In order to make this stack correctly, the plastic molding had indents and protrusions to ensure alignment.  The photo below shows this detail.

This shows the location lugs

The electrical and PCB design featured a bank switched LED array, driven by a National 5450 LED driver, with the die directly mounted to the PCB (the black blob shown below) so part of the PCB design included the die layout and bonding diagram for the die placement. 
 
LED driver on the board

I believe this was in red but as for the purpose of the display, that is lost in the mists of time.

The structure of an LED

During my time at Three-Five Systems I worked as a design engineer.  My role was electrical, optical and mechanical design.  As such I learned a lot about the structure of LEDs, and how to design an LED display.  Here is a little about that.

LED Structure

The first thing most people don't realize about LEDs is that they emit the majority of light from sides not from the top. In fact the top of an LED is where the bond wire connects.

LED Assembly

This means that to maximize the light output of an LED segment, the plastic molding needs to have a polished internal surface, and be angled to reflect the light towards the top of the molding where the diffusion layer is.

The diffuser is the layer of thin sheet plastic on the top of the plastic molding.  It diffuses the reflected light from the LED to create a uniformly bright segment.  If there is not enough diffusion, the LED can appear as a bright spot in the segment and thats poor quality.

LED, PCB and plastic assembly

LED Brightness

A DC current through the LED will provide a constant brightness.  The brightness being in direct proportion to the current.

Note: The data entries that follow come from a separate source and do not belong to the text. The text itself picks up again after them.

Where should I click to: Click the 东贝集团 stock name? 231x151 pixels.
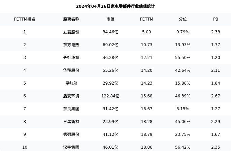71,109
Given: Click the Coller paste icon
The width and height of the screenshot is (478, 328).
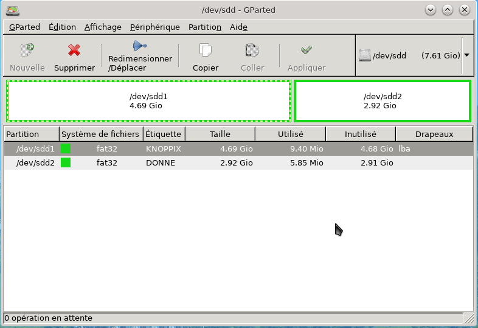Looking at the screenshot, I should tap(252, 50).
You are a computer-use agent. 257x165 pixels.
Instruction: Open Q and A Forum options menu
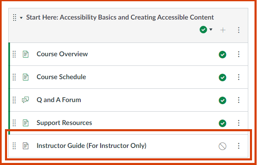pyautogui.click(x=239, y=100)
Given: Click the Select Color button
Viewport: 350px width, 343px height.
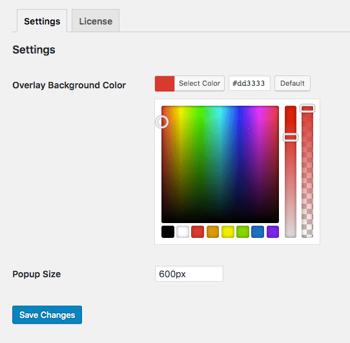Looking at the screenshot, I should tap(200, 83).
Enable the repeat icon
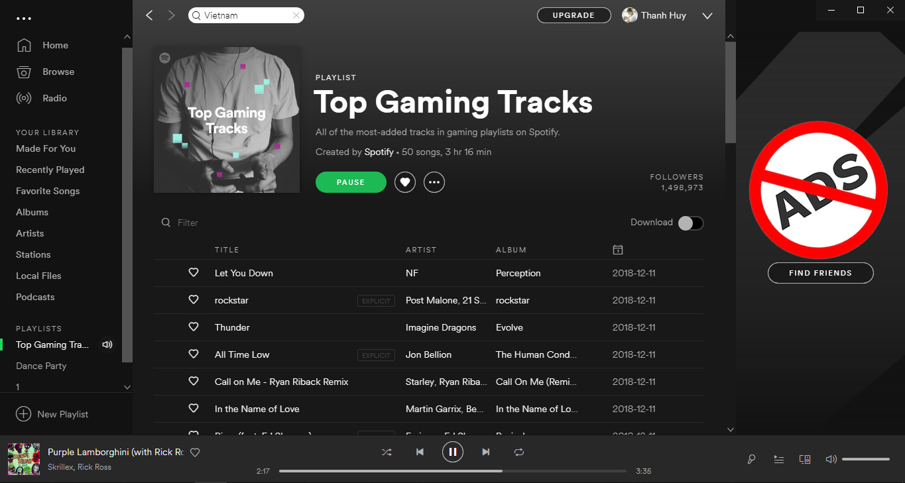 point(519,452)
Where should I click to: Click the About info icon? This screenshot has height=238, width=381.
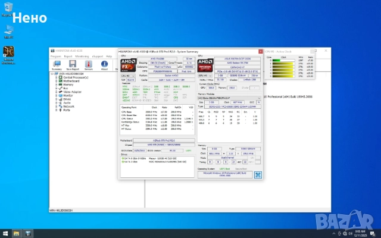[104, 64]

More current = more brightness.  However there are limits, namely thermal destruction!  An LED has some resistance to current. That resistance will produce heat and as the current goes up so the heat dissipated by the LED goes up until eventually a limit is reached and LED breaks and stops working.

By using Pulse Width Modulation (PWM) techniques, we can reduce the current through the LED, while appearing to increase the brightness.  This is because of something the eye does called integration.

If we have a high enough frequency for the PWM, the eye will not see the LED flashing, but sees it as a constant source of light.  If we take 2 LEDs, and one we provide a DC current of 10mA. The other we provision with 20mA with a 50% duty cycle, both are using 10mA average but the PWM LED appears to be brighter. 

Getting it all Even

So we have our LED bonded to our printed circuit board. We have a plastic molding that is shaped to reflect the light from the LED upwards to the top of the LED well.  To even out the light we add a diffusing film over the top of the well.  This does two things; it evens out the light distribution reducing bright spots in the LED segment, and it protects the LED assembly from damage and ingress of dirt and other foreign particles that may prevent operation of the LED.

There is of course a lot more that can be written about the structure of an LED segment, but the purpose of this post was to cover the basics and I think we achieved that.

ABB Industrial Controller Display Panel

I worked at Three Five Systems for five years.  I was the only engineer in the UK office and in my time there I did the electronic design, PCB layout and the plastic molding design.

This assembly is the front panel for an industrial controller.  It consisted of 6 dual digit displays (14 segments), and a bar graph module. Both of these modules are custom assemblies, so I had three PCBs and two plastic moldings to design.

the complete assembly

The electronics to drive all of this consist of discrete transistors for bank switching, National 5450s for the LED driving, (remember this was the early 90s) and a couple of voltage regulators.

The PCB back side

I used PCAD to perform the PCB layout, and AutoCad for the plastic moldings.  However, to create these modules, Three-Five would use the silicon die and wire bond directly to the board. In the picture above, the black blobs are where the die is located.